--- WHAT THIS TASK INVOLVES ---
From the line holding "Task: Click 'Agregar" to the final line of the entries, set down each line exactly, including both, and nothing more.

• • • • • • •

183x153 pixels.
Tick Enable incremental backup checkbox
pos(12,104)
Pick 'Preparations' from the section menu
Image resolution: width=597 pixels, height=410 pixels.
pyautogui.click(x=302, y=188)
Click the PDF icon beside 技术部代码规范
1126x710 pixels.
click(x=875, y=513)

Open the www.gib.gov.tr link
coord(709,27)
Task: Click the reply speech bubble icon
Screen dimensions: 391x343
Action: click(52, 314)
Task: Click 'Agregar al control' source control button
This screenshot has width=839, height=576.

• • • • • • •

--- YOUR SOLUTION ---
Task: Click 'Agregar al control' source control button
This screenshot has width=839, height=576.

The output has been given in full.